Fue un café aquella tarde y otro la siguiente y otro la siguiente y al cabo de unos días no hubo que pasar por el trámite de simular la pose y la preparación de los colores y los sesudos intentos de encontrar la composición perfecta. Quedaban directamente en el parque y los cuarenta minutos de retraso de Sístole eran el pie de una historia fantástica e increíble en la que se alternaban depresiones de vecinas con parientes lejanos que llamaban por teléfono, siempre en el último momento y siempre pidiendo dinero; los siempre infructuosos intentos de suicidio de su compañera con los imprevistos últimos toques provocados, ora por las inoportunas manchas, ora por las incontenibles lágrimas fruto de tanto infortunio y azote de su maquillaje.
La primavera, que asomaba estirando la luz del atardecer, le servía a Ginés para mostrarle cómo las distintas tonalidades del verde pueden fundirse para formar una imagen armónica de la esperanza, y los patos, que deambulaban por el estanque batallando por un trozo de pan, le servían a ella para ilustrar cómo fue su infancia rodeada de siete hermanos. Más tarde, delante del café de todos los días ( para la señorita cortado con leche fría, por favor) él le hablaba de su vocación desde niño, de aquella vez que quiso ir a París a contemplar con sus propios ojos los auténticos cuadros de Van Gogh y de Guaguin, de Toulouse-Lautrec y de Cézanne y de cómo la enfermedad de su madre se lo impidió. Ella le contaba cuáles eran los colores del atardecer en su pueblo natal, allá donde el reloj marcaba una hora muy distinta, y que le hubiera gustado también relatarle un amanecer, pero nunca disfrutó de ninguno porque siempre le pillaron durmiendo.

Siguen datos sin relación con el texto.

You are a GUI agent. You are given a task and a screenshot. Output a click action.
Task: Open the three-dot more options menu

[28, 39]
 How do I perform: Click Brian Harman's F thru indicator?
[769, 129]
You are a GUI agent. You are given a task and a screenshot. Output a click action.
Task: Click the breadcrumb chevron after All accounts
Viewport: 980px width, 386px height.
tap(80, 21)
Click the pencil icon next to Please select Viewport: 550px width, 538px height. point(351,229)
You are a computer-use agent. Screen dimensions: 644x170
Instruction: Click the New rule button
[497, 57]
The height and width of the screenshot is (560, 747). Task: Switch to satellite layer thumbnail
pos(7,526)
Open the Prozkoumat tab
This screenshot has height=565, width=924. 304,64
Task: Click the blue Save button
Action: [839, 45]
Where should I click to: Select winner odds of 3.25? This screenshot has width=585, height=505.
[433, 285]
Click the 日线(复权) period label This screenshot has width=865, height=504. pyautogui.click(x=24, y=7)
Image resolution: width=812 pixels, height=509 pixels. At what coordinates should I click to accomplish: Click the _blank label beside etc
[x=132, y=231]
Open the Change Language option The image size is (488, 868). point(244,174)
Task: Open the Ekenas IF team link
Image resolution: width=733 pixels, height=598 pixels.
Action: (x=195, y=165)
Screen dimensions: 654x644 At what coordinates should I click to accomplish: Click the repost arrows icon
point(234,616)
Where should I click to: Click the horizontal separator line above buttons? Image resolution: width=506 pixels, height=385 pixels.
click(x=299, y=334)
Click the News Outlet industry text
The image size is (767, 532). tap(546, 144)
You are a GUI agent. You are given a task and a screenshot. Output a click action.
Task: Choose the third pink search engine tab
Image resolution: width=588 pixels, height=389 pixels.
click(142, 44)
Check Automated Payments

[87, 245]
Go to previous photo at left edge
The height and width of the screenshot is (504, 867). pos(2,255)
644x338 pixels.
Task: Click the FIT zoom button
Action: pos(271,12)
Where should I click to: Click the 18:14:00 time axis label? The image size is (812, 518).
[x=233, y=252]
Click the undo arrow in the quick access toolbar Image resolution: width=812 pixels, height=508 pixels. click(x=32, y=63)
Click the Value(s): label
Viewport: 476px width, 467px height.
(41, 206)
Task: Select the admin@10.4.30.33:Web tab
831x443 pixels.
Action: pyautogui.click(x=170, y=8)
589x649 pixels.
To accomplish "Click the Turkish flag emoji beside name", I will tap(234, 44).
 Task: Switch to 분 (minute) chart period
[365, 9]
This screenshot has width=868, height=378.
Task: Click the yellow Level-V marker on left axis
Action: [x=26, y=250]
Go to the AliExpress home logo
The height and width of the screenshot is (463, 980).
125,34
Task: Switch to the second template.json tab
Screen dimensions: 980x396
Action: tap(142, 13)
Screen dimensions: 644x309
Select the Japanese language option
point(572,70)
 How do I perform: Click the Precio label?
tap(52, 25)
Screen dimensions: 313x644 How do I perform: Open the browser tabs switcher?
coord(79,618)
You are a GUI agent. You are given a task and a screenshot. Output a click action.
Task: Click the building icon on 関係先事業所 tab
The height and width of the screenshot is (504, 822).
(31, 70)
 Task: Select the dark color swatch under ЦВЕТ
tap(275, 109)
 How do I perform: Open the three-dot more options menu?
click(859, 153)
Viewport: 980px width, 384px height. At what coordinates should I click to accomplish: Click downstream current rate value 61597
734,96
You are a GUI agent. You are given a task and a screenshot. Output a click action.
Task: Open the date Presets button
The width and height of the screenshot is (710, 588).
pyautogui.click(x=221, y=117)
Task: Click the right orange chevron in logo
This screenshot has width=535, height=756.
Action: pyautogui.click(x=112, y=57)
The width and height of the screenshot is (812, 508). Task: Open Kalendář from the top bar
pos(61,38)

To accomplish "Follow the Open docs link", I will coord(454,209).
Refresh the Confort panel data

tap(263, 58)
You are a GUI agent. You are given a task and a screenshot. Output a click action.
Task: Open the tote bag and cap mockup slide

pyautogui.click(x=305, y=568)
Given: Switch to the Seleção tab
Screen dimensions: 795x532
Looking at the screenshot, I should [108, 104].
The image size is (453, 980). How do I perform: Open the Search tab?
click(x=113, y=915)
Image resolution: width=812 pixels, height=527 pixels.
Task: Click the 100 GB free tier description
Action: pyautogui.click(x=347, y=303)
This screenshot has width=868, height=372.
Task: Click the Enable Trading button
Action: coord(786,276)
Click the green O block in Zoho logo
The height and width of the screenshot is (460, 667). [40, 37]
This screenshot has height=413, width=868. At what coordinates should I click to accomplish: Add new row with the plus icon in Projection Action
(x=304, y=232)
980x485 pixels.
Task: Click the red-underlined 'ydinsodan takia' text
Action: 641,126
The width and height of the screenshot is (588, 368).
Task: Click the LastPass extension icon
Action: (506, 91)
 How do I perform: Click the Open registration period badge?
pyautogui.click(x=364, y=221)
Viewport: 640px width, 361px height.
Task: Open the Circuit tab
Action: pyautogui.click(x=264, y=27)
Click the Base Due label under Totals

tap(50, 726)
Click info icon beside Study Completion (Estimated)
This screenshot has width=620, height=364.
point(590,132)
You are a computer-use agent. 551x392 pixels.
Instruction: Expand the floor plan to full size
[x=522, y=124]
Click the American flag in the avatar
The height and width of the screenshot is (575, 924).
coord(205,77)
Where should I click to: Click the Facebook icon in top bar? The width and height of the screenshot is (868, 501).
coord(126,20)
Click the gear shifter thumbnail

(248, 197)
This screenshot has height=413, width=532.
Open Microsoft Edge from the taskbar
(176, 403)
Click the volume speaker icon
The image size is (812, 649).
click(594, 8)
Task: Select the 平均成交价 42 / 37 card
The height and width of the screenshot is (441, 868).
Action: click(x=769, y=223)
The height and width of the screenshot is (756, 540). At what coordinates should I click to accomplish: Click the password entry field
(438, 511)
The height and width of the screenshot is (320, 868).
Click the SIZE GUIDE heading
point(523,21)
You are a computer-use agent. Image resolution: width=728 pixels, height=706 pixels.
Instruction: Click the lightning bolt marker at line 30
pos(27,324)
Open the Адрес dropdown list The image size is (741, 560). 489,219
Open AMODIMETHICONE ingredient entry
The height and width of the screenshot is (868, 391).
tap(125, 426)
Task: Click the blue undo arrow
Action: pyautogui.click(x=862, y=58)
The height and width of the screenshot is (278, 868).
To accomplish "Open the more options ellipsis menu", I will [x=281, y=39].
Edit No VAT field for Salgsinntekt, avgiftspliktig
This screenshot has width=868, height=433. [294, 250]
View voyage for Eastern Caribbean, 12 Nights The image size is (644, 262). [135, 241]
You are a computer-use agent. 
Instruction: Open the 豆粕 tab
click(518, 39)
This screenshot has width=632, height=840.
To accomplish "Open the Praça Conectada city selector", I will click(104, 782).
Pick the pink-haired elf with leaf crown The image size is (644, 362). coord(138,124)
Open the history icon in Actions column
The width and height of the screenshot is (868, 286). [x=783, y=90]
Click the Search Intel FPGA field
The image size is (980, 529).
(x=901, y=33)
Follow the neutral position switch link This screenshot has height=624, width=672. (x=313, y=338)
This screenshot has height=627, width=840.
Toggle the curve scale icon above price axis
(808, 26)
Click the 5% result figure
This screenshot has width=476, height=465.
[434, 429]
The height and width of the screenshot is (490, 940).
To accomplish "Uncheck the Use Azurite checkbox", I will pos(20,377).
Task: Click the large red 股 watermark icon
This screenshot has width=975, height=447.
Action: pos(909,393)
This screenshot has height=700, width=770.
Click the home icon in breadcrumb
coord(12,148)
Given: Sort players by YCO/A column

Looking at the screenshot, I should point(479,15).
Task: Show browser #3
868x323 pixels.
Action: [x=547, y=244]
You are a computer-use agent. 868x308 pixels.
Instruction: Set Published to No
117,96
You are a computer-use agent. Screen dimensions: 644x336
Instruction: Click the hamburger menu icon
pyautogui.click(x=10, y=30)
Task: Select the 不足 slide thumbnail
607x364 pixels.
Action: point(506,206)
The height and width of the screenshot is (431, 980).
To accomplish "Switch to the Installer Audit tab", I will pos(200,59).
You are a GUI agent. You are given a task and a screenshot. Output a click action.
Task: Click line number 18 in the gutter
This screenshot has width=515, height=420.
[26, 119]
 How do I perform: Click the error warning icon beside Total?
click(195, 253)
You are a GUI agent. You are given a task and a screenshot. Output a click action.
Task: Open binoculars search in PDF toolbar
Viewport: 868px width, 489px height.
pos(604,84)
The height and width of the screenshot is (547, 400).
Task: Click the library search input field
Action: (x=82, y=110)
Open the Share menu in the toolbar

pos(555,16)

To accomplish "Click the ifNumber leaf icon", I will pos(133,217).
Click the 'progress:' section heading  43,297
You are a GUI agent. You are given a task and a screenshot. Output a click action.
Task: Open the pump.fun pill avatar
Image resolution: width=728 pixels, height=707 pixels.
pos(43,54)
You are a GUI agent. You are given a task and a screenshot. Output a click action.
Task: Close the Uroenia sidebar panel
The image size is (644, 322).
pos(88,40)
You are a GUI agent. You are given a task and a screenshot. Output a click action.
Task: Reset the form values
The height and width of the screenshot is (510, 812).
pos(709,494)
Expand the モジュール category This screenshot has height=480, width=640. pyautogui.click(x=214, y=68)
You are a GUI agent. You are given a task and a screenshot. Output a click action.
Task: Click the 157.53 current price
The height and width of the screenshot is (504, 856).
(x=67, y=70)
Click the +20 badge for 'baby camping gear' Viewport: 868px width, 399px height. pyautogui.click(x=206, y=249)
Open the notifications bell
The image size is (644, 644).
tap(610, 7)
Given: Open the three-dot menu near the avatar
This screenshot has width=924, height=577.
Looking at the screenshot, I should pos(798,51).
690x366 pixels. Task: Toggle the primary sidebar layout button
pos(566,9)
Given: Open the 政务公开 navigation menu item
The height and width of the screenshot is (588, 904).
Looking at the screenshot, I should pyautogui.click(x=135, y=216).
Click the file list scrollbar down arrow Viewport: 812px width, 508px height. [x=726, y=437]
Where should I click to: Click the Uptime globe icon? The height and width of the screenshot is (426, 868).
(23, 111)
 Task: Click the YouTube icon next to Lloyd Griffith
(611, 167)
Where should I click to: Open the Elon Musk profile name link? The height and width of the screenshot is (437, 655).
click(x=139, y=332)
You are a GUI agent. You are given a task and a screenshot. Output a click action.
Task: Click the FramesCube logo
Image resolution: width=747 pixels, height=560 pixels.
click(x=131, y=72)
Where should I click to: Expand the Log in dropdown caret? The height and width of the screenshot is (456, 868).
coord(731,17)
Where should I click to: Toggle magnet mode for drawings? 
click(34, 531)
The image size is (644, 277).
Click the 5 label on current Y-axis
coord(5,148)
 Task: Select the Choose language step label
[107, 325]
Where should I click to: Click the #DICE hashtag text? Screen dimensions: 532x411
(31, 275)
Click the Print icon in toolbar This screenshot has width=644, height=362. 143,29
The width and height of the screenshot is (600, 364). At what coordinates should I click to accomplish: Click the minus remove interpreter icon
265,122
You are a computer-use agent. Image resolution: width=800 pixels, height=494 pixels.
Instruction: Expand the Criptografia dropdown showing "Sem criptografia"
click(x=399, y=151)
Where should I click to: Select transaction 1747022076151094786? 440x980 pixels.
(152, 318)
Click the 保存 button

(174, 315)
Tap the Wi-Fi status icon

La vuelta a casa era la tristeza de comprobar la acusadora blancura de aquel lienzo. Lo miraba durante algunos momentos y llegaba a la conclusión de que más que un lienzo era un espejo en donde se reflejaba toda su vida.
Habían transcurrido casi dos meses cuando decidió dejar emerger sus sentimientos y sus deseos. Primer paso: le pediría a Sístole que posara desnuda para él. Ese era el cuadro que sus vísceras le reclamaban y su talento le exigía. Segundo paso: seguir el resto de su vida pintándola una y otra vez. Tercer paso: una y otra vez.
No llegó Sístole aquella tarde. Según le explicó su compañera de piso, el día anterior había llegado su novio de Venezuela con un contrato para trabajar como portero en una discoteca en Marbella y juntos marcharon para allí. No. No había dejado ningún mensaje para él. Ni para él ni para nadie. Ni siquiera le había dejado el dinero para el alquiler y eso que últimamente no andaba mal de dinero, ya que al parecer en las últimas semanas algún ingenuo le había estado pagando bien sólo por conversar, sin sexo y sin nada, fíjese. Ya quisiera ella encontrar un chollo así.
No sintió dolor, sólo abatimiento. Todo el abatimiento que le provocaban el peso de sus muchos años deambulando por las afueras de la vida, merodeando por los muros que le separaban de los lugares en donde la luz crea pinturas crudas y descarnadas, estampas llenas de viento, láminas anegadas en lágrimas.
Anduvo unos días buscando las piezas de su método que habían quedado esparcidas en su confusión. Y pudo encontrar el sentido a todo aquello: era el último paso de un plan que había empezado por el principio y que acabaría en breves momentos con el único final posible. Escribió en el lienzo “ SÍSTOLE” con letras grandes y negras, llenando todo el blanco posible. Después lo guardó junto con todos sus otros cuadros que nadie había querido mirar nunca. Fue a la cómoda, sacó la libreta de ahorros y rebuscando entre sus páginas halló la última impresa, posó sus ojos en la casilla del saldo. Se puso la chaqueta, salió de su casa y se encaminó hacia el piso donde la excompañera de Sístole probablemente estaría viendo algún programa de televisión, añorando su Colombia natal y suspirando porque algún tonto pintor local le ofreciese posar desnuda por una cantidad de dinero adecuada. El anochecer esparcía tonos grises entre los anaranjados del cielo. Paso uno.